Advantageous effects
The invention has the advantages that: the InDel marker is convenient to operate and simple in banding pattern, 5 pepper cultivars and interspecies hybrids thereof can be distinguished by 1 marker, and manpower, material resources and financial resources are greatly saved in the aspects of classification of new germplasm and identification of hybrids.
Drawings
FIG. 1 amplification results of InDel marker InDel-2-3b-25 in 10 cultivar materials
M is Marker; 1 and 2: capsicum annuum species; 3 and 4: capsicum fraction species; 5 and 6: capsicum Chinese species; 7 and 8: capsicum baccatum species; 9 and 10: materials of the Capsicum Pubescens variety.
FIG. 2 amplification results of InDel marker InDel-2-3b-22 in 55 cultivar materials
M is Marker; 1-9: capsicum annuum species; 10-20: capsicum fraction species; 21-36: capsicum Chinese species; 37-50: capsicum baccatum species; 51-55: materials of the Capsicum Pubescens variety.
Detailed Description
1. Test material
The two materials for re-sequencing comprise G29, belong to Capsicum annuum, are high-generation inbred line materials and are from vegetable research institute of agricultural academy of sciences of Jiangsu province; PBC688, belonging to Capsicum frutescens, was introduced from Asian vegetable centers. 55 pepper material portions for verifying the marker accuracy, all derived from the international Plant Germplasm System (NPGS), belong to 5 pepper cultivars, respectively, as detailed in table 1.
TABLE 155 parts of Material for verification of marking accuracy
InDel marker development
And (5) comparing the re-sequencing data with a reference genome to search an InDel locus.
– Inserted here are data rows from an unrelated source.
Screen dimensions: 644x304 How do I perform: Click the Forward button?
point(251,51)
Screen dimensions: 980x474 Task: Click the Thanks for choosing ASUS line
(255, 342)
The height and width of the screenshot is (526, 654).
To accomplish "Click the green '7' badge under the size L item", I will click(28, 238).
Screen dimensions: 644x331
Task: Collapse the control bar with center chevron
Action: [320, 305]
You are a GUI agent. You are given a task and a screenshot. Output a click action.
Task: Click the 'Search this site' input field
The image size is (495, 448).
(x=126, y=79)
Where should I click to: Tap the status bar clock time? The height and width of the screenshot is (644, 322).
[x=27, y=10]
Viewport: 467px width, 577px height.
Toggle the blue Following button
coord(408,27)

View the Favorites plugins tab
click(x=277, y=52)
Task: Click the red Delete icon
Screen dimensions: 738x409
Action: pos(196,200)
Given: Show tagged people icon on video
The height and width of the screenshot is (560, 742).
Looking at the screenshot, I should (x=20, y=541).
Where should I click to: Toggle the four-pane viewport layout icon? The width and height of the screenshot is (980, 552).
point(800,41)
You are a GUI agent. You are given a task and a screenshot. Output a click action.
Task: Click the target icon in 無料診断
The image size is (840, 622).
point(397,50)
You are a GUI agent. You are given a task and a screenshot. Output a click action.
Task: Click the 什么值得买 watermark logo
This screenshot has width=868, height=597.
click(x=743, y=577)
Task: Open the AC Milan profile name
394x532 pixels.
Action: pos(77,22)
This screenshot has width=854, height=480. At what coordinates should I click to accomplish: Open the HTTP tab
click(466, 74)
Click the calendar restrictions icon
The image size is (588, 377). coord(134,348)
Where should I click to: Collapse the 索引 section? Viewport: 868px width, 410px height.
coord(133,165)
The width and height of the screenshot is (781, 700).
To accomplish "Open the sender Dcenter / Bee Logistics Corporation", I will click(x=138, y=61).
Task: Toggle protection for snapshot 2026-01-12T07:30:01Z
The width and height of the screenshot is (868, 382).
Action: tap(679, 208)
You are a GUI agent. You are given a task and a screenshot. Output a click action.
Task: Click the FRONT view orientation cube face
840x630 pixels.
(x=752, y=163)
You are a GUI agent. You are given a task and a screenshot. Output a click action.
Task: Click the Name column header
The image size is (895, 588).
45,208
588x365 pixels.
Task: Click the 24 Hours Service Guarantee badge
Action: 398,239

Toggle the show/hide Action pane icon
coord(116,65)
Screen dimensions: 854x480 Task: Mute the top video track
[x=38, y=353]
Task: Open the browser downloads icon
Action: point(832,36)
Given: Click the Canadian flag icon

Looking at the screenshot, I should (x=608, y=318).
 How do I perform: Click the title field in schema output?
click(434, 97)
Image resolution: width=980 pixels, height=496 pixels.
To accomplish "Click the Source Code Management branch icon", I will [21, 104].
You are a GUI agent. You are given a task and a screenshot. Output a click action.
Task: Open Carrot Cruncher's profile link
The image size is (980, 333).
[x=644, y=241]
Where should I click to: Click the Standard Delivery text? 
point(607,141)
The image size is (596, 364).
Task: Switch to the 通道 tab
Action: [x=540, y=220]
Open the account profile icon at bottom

The reference genome version was peper.V.1.55, download the website http:// peppergenome.snu.ac.kr/download.php. Annual peppers (Capsicum annum) G29 and shrubber peppers (Capsicum frutescens) PBC688 were sequenced using the illumina HiSeqTM2500 sequencing platform. The position of the clear Reads on the reference genome was mapped using the bwa software alignment. According to the positioning result of Clean Reads in a reference genome, preprocessing such as deduplication (Mark duplicates) is performed by using Samtools, Local duplication (Local duplication) and Base quality value correction (Base redundancy) is performed by using GATK so as to ensure the accuracy of the detection result, and then mutation detection and calibration are performed by using GATK so as to select a reliable InDel site. According to the predicted InDel site, based on the genome sequence of the pepper, the lengths of 150bp bases on both wings of the InDel site are taken, and the total length of 301bp is used for primer design. Primer design is carried out by adopting Primer 3.0, the design range of an upstream Primer is 1-145 bp, the design range of a downstream Primer is 155-301 bp, the size of a product is 100-250 bp, and the annealing temperature is 52-60 ℃.
3. Extraction of genomic DNA
Placing the pepper leaves into a 1.5ml centrifuge tube, quickly freezing and grinding the pepper leaves into powder by using liquid nitrogen, immediately adding 700 mu l of 2% CTAB extraction buffer solution preheated to 65 ℃, extracting in a water bath at 65 ℃ for 30min, and slightly inverting the sample test tube for 3 times during the period. Add 700. mu.l chloroform: the isoamyl alcohol is extracted at a ratio of 24:1, mixed and extracted for 5min gently, and centrifuged at 12000r/min for 5 min. 400 mul of supernatant was aspirated and transferred to a new centrifuge tube, 800 mul of precooled absolute ethanol was added, the mixture was shaken gently and centrifuged at 12000r/min for 5 min. Pouring off anhydrous ethanol, taking care not to pour out the white DNA precipitate, adding 800. mu.l 75% ethanol for washing 2 times, pouring off 75% ethanol, placing the precipitate at the bottom of the centrifuge tube, air drying the tube at room temperature, adding 100. mu.l sterile deionized water (ddH) containing RNAse A2O: RNase A50: 1), water bath at 37 ℃ for 1h to dissolve DNA and remove RNA, and stored at-20 ℃ until use.
Analysis of InDel molecular markers
A. InDel marker polymorphism screening among 2 parts of heavy sequencing materials
According to the predicted InDel sites, 1605 InDel site design primers are selected on the basis of uniform distribution in the whole genome. Polymorphism analysis of 1605 InDel markers with 2 duplicate sequenced materials showed 1556 markers (97%) with clear amplified bands, with 1255 markers (78%) polymorphic across 2 materials.
B. InDel marker polymorphism screening among 5 pepper cultivars
To further verify the universality of the InDel markers among 5 pepper cultivars, 2 materials were randomly selected from each pepper cultivar material, and 288 InDel markers were analyzed for polymorphisms. The results showed that 194 InDel markers were polymorphic in at least 2 species, with InDel-2-3b-25 having distinct bands in 5 species (FIG. 1), indicating that the markers could differentiate 5 cultivar materials at once.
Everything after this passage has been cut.